Judge Carmen Mullen delayed that sentencing pending results of an investigation by the S.C. Department of Probation, Parole and Pardon Services into Tappeiner’s claim that she, too, has been abused and that she’s had mental health problems. The investigation is expected to take about three weeks.

Mullen said that before she determines an appropriate sentence, she wants to know “how we got to this point.”

Second-degree criminal sexual conduct with a minor carries a sentence of up to 20 years in prison, Mullen said.

Tappeiner will be placed on the state sex offender registry. She was charged in February with sexually assaulting the boy, who is now 15. The incident occurred on Aug. 15, 2008.

The boy’s mother, whose name is being withheld to protect her son’s identity, addressed the court after the verdict was announced.

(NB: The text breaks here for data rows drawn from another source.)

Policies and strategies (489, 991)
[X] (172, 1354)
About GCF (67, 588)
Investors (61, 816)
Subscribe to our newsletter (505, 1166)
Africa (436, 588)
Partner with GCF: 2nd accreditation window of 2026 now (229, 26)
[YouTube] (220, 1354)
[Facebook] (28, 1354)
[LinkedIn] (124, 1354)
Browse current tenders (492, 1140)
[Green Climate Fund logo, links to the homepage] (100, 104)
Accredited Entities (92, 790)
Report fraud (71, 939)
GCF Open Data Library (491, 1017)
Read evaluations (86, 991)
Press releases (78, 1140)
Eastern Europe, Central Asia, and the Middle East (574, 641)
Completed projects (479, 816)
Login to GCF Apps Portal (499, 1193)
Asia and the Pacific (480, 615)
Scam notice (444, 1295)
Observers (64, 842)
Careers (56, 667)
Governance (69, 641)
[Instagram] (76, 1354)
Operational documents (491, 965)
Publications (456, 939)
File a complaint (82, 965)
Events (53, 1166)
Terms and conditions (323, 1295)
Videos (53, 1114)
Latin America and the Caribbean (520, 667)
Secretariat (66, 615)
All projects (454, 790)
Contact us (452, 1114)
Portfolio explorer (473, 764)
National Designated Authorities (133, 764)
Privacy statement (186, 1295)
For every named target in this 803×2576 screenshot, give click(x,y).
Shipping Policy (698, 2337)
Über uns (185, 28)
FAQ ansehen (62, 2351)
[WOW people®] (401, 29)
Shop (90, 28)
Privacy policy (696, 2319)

“My son was very brave and faced enormous obstacles … in bringing this forward,” she said. “We’re grateful she’s going to be on the sex offender registry and believe she needs to serve time for what she has put our family through.”

Mullen asked Tappeiner to speak after the verdict. As the woman’s husband and parents looked on, she said, “I’m in shock right now. All I can think about is my children.”

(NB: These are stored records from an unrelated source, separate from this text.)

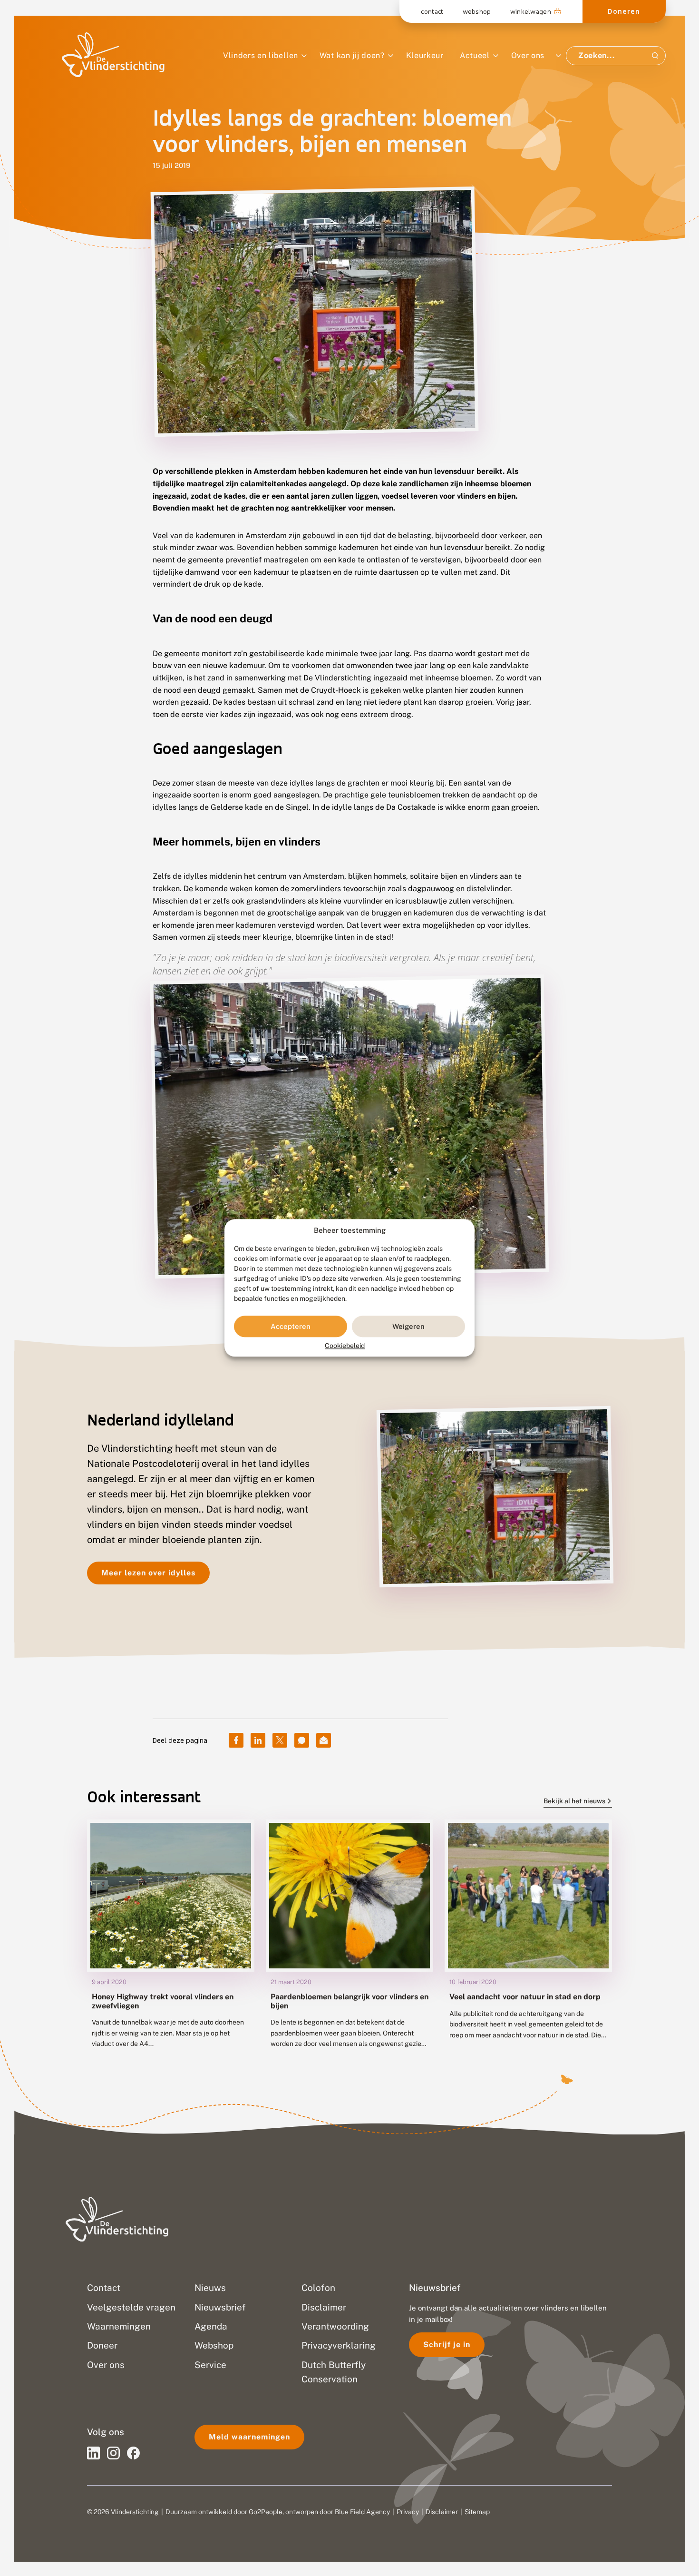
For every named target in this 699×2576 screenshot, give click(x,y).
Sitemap (477, 2512)
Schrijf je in (446, 2344)
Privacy (408, 2512)
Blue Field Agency (362, 2512)
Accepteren (291, 1326)
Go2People (265, 2512)
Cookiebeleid (345, 1346)
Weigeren (408, 1326)
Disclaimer (442, 2512)
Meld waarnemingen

In February, the boy told Michael Creason, a Bluffton police officer stationed at the school the teen was attending, H.E. McCracken Middle, about the encounter, the officer testified Tuesday. The boy is now in the eighth grade in another state, according to testimony.

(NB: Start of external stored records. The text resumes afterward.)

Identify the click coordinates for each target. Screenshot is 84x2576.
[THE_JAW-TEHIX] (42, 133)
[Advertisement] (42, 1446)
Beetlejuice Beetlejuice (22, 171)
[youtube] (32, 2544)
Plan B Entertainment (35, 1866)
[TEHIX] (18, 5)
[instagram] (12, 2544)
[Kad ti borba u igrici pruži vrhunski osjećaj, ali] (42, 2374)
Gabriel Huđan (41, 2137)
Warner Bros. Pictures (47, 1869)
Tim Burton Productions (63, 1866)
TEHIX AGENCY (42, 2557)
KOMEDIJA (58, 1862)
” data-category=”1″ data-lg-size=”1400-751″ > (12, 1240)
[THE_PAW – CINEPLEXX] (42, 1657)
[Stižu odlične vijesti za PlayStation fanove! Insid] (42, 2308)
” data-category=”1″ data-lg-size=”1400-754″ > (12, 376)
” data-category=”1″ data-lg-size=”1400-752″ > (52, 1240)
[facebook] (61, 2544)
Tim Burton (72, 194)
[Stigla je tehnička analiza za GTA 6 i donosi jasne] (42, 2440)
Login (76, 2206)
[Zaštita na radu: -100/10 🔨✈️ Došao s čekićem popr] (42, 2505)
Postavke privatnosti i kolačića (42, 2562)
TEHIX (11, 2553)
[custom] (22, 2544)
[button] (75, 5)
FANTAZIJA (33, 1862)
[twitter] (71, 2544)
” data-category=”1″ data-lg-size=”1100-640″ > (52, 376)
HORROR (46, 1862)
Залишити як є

The boy testified that on Aug. 15, 2008, he was watching movies with Tappeiner, her husband and two daughters, his sisters and another neighborhood girl at the Tappeiners’ home.

After everyone fell asleep, he said, Tappeiner grabbed him by the arm and dragged him to her daughter’s bedroom. She locked the door and struck him when he tried to escape, he told jurors. He testified that Tappeiner forced him to perform oral sex on her, then have sexual intercourse. He said Tappeiner told him not to tell anyone what had happened.

Tappeiner, represented by Beaufort attorney Mike Macloskie, did not testify.

Her husband, Mike Tappeiner, told jurors he and his wife had been drinking the night of the incident. He said they went upstairs to bed together and that he did not hear her get up during the night.

The boy testified that he had yelled for help. Mike Tappeiner told jurors he heard nothing, that he had been asleep in the master bedroom across the hall and never awoke.

The boy testified that he returned to his mother’s home, which is near the Tappeiners’ house, after the incident because he was afraid. He said he climbed through a window because the doors were locked and that his mother had not yet returned. When she arrived, he said, he asked her for Excedrin because he felt ill.

Mike Tappeiner had a different story. He testified the boy was asleep on his living room floor with the other children the morning after the incident and that nothing seemed amiss.

Before jurors deliberated, assistant solicitor Dawn Burke gave her closing arguments:

“Would you let (Susan Tappeiner) baby-sit your kids? Your grandkids? … The answer to that is why you should find her guilty.”

Macloskie said in his closing arguments that he didn’t understand how no one — not the other children or Mike Tappeiner — reported hearing the boy yell for help. He also said he didn’t understand how the boy could not have escaped from Susan Tappeiner.

The jury took about two hours to reach a guilty verdict.